DOCUMENT →
+--

At block 1206, the prompt evaluation application 124 evaluates classification performance of the prompt at classifying documents in the corpus of documents with respect to the relevancy requirement(s) defined by the prompt criteria. The classifications may be any suitable classifications. In some examples, a document may be classified as junk, responsive, not responsive, likely responsive, or not likely responsive. For example, the prompt evaluation application 124 may evaluate classification performance of the prompt with respect to the relevancy requirement by inputting the prompt and each document of a sample of documents from the corpus of documents into the generative AI model to obtain a set of respective classifications of the sample of documents, obtaining review data associated with the sample of documents including ground truth data associated with the relevancy requirement, and applying the review data to determine classification performance of the prompt with respect to the relevancy requirement.
At block 1208, the prompt generation application 123 obtains an updated prompt criteria including an updated description of the issue.
At block 1210, the prompt generation application 123 generates an updated prompt based upon the updated prompt criteria. In some examples, the prompt generation application 123 analyzes, via the generative AI model 125 (or another generative AI model, such as the second generative AI model 126), for example, the prompt criteria to determine that no contradiction exists between the relevancy requirement and the description of the issue, in response to determining that a contradiction exists, the prompt generation application 123 may generate an alert for a user (e.g., an alert for the first user 160). For example, a contradiction between the prompt criteria may be a conflicting set of instructions (e.g., do X in response to Y; and do Z in response to Y; where X and Z are mutually exclusive actions), a grammatical error, a lack of coherence in a set of instructions, etc.
At block 1212, the prompt evaluation application 124 evaluates classification performance of the updated prompt at classifying documents with respect to the relevancy requirement. For example, the prompt evaluation application 124 may compare the classification performance associated with the prompt to classification performance associated with the updated prompt. For example, the prompt evaluation application 124 may determine that classification performance of the updated prompt with respect to the issue has improved over the classification performance of the prompt with respect to the issue. As another example, the prompt evaluation application 124 may determine that classification performance of the updated prompt with respect to the relevancy requirement has not degraded over the classification performance of the prompt with respect to the relevancy requirement.
At block 1214, the prompt evaluation application 124, approves the updated prompt to classify additional documents in the corpus of documents based on the evaluation.

+--

PROVIDED DATA →
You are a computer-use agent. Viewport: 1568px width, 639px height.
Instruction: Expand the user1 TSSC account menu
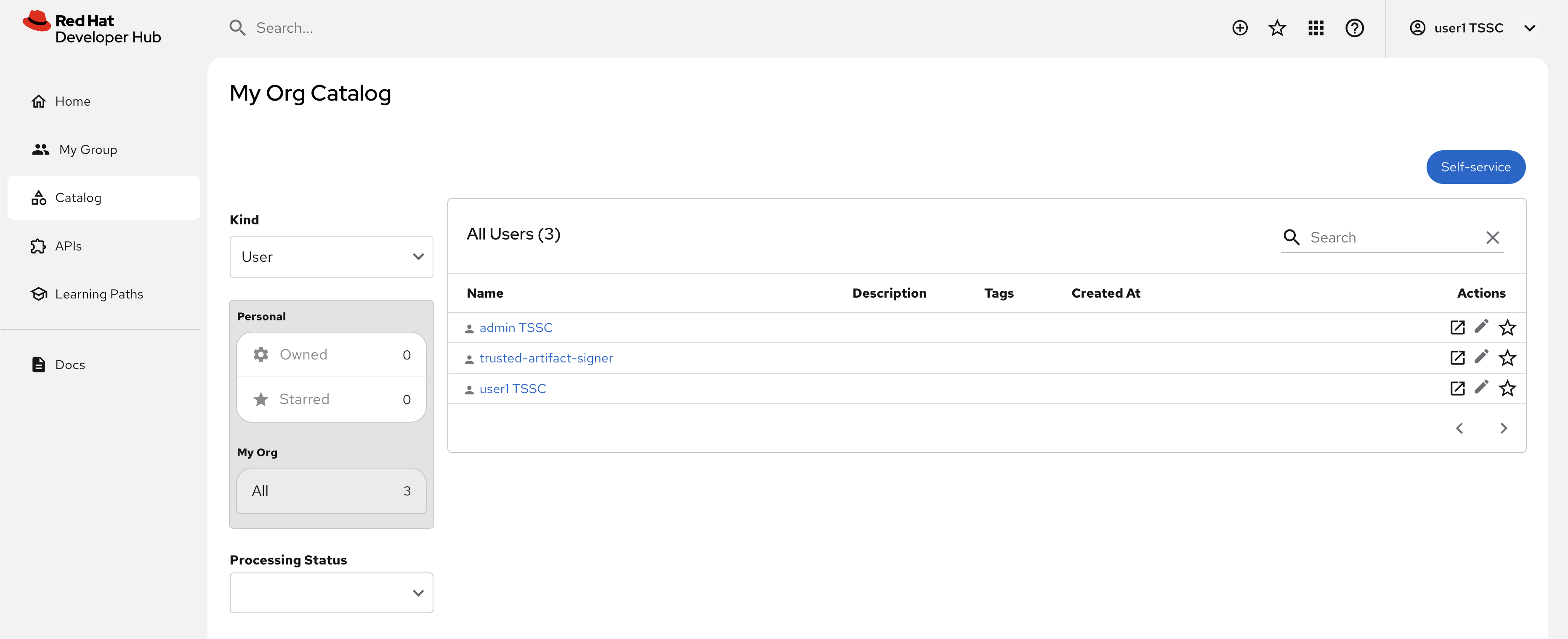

+--

EXERCISE TASK →
Reproduce the part of the prompt evaluation text above between "At block 1210, the" and "of instructions, etc.", inclusive.

RESPONSE →
At block 1210, the prompt generation application 123 generates an updated prompt based upon the updated prompt criteria. In some examples, the prompt generation application 123 analyzes, via the generative AI model 125 (or another generative AI model, such as the second generative AI model 126), for example, the prompt criteria to determine that no contradiction exists between the relevancy requirement and the description of the issue, in response to determining that a contradiction exists, the prompt generation application 123 may generate an alert for a user (e.g., an alert for the first user 160). For example, a contradiction between the prompt criteria may be a conflicting set of instructions (e.g., do X in response to Y; and do Z in response to Y; where X and Z are mutually exclusive actions), a grammatical error, a lack of coherence in a set of instructions, etc.